And then from another letter the whole idea of conversion is jettisoned: “Only this month I have had with me a 22 year old student for his holidays. He comes to spend every holiday with me, and is like a son to me. It is marvelous to have such a deep and close relation with Hindus. But the further I go, the less I see how these real Hindus, despite their admiration for Christ, could ever enter into the framework of Christianity. I cannot see a single one of my friends, young or not so young, who could become a Christian. This sets a terrible theological problem, which begins to trouble our young theologians here. Living as I do more than anyone in both environments at the same time, I see less than anyone how to solve the problem.”
And of course the still more gnarly problem of the relationship of Advaita to Christian mysticism is even more intractable to any conceptual/theological solution. These two do not admit of easy reconciliation/formulation. Toward the end of his life Abhishiktananda believed that no “theology of world religions” could ever be reconciled with Christian claims and at the same time do justice to what these other religions claim. Comparing the words and symbols and concepts of each religion, while a worthwhile endeavor in at least appreciating what others are claiming, will never lead to that ultimate “common ground.” That common ground is an ultimately transcendent reality beyond all words and symbols and it can only be “realized” as a transcendent reality and for this we have this innate capacity that is open to that which is beyond rational, discursive analysis—in the Hesychast tradition this is sometimes called “the heart.” (Abhishiktananda, for example, was critical of his dear friend, Sara Grant, who had made a valiant effort to show the similarity between Sankara and Aquinas following the guidance of her mentor, the great Jesuit Sanskrit scholar De Smet.) Of course the scholar/intellectual who is learned in the claims and symbols of another religious symbol and who is also at the same time a true and devoted spiritual seeker within his own tradition will be in an excellent position to begin to evaluate the words and symbols of his own tradition in the light of that other tradition.
^^^^^^^^^^^^^^^^
* [Work to do] Carry on the passage about Abhishiktananda, Advaita, and Christian mysticism from its last sentence. The lines that come next have nothing to do with the passage on Abhishiktananda.
^^^^^^^^^^^^^^^^
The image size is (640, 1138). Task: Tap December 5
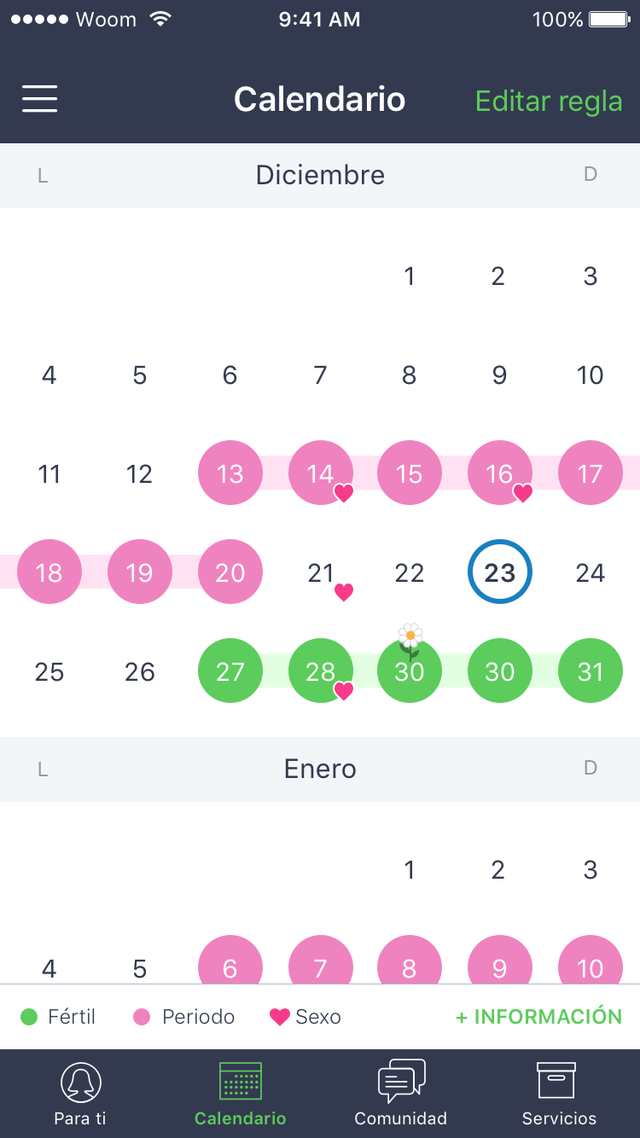[139, 375]
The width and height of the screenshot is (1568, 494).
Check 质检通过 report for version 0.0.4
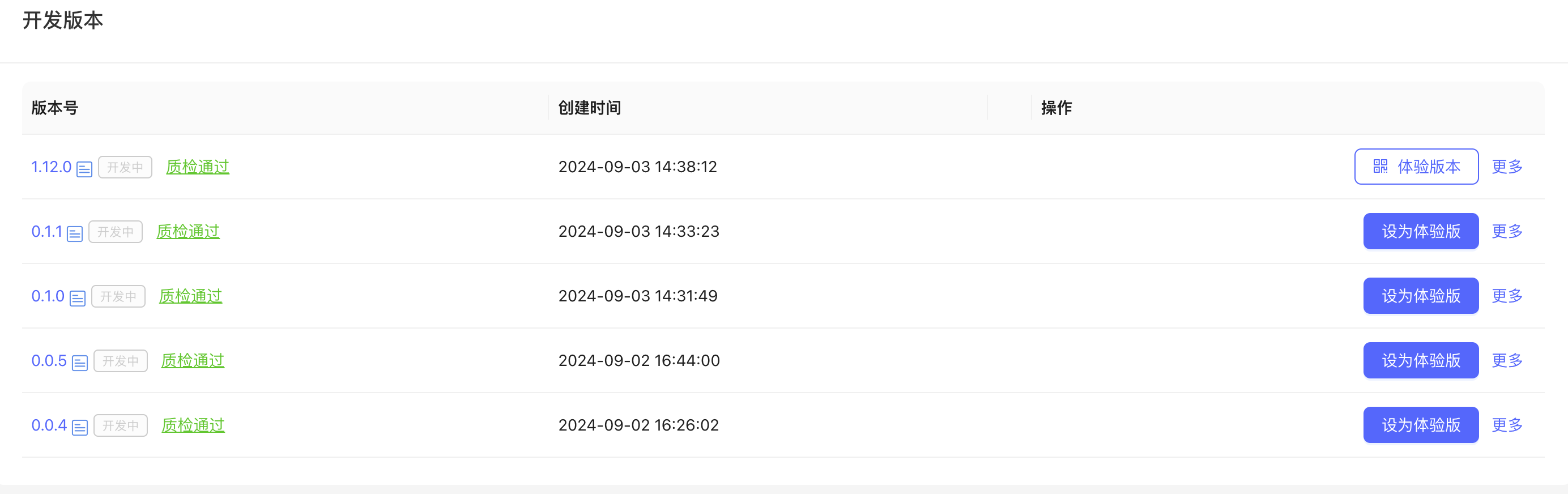pos(193,425)
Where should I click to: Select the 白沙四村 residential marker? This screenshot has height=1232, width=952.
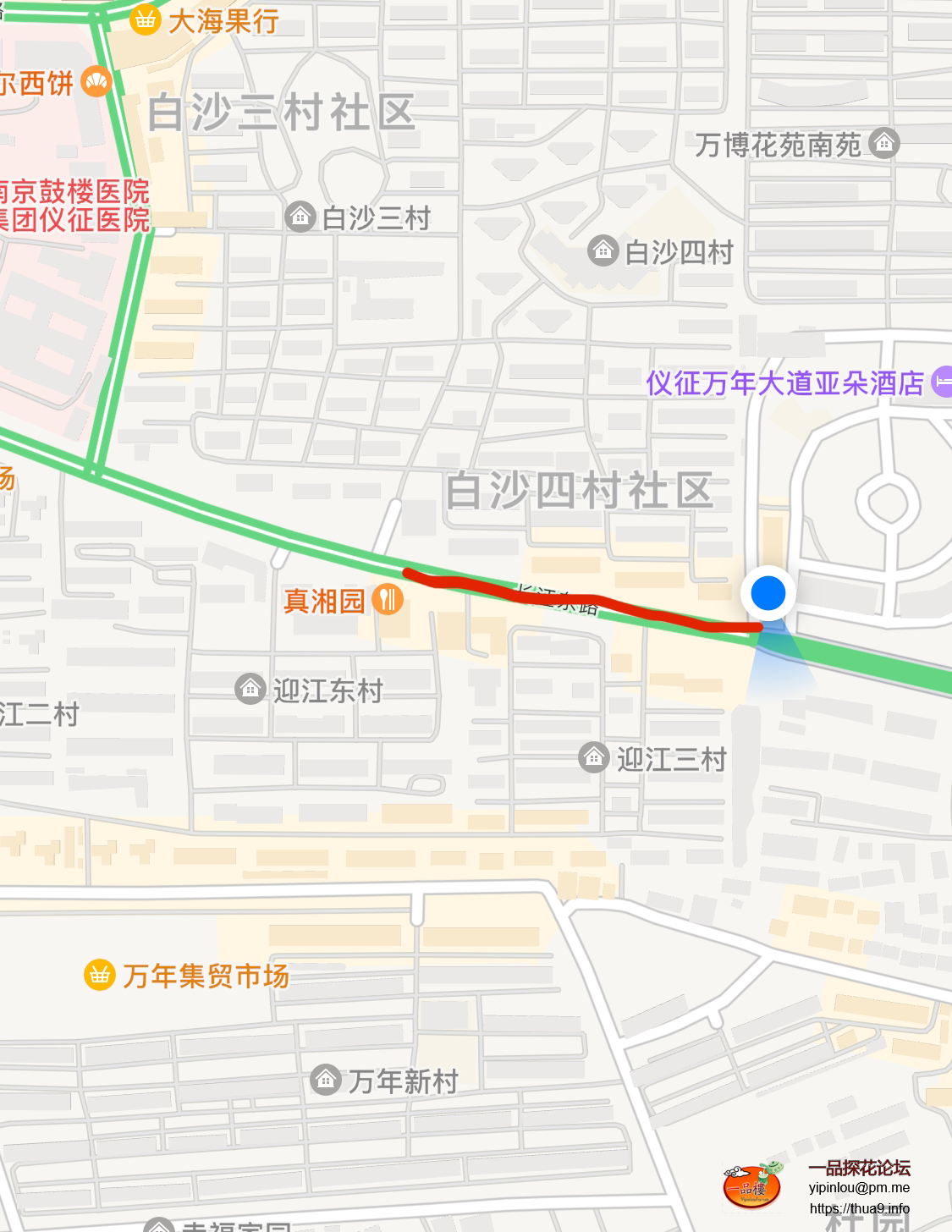603,250
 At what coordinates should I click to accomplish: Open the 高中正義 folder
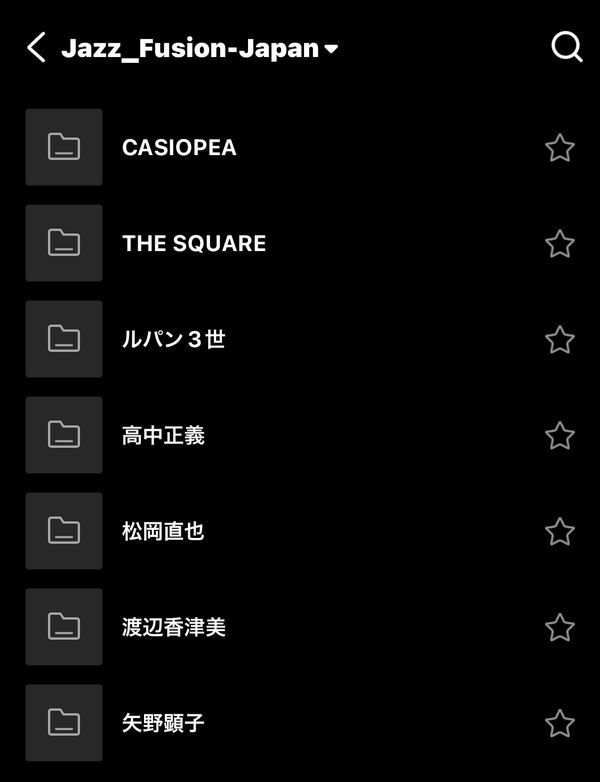click(163, 435)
^^^^^^^^^^^^^^^^
* [Result for this exercise]
Abhishiktananda’s “solution” is that, for example in the case of Hinduism and Christianity, followers of each way dive deep down within each tradition, within the words and symbols of each tradition, going “all the way” to the ground of their religious tradition and then they will be able to look each other in the face and recognize that “smile” which is truly beyond all words and symbols and doctrines—like the smile of the Buddha which so transfixed Thomas Merton on his trip to Asia. That means “the mystic” has priority over the theological/religious intellectual—but not the “monopoly” in religious encounters. And so of course the real “dialogue” will only take place between people of deep experience who are witnesses of the depth of their own tradition. (Of course Abhishiktananda would also say that at least for the Christian what he/she learns from his fellow Hindu will make this “journey” ever more “powerful”—freeing it perhaps from being absolutized in the Semitic-Greco terms of Christian tradition.) This does not please the theologians for the very dynamic of their profession is to analyze religious concepts. This does not please church officials for it seems to bypass their authority. This does not please the average church goer for it seems to complicate what he/she had learned in a fundamental catechism/evangelism class where the Mystery of God has the stuffings knocked out of it. So it does not please anyone! Except the true mystic who simply seeks the Mystery which dwells in his/her heart.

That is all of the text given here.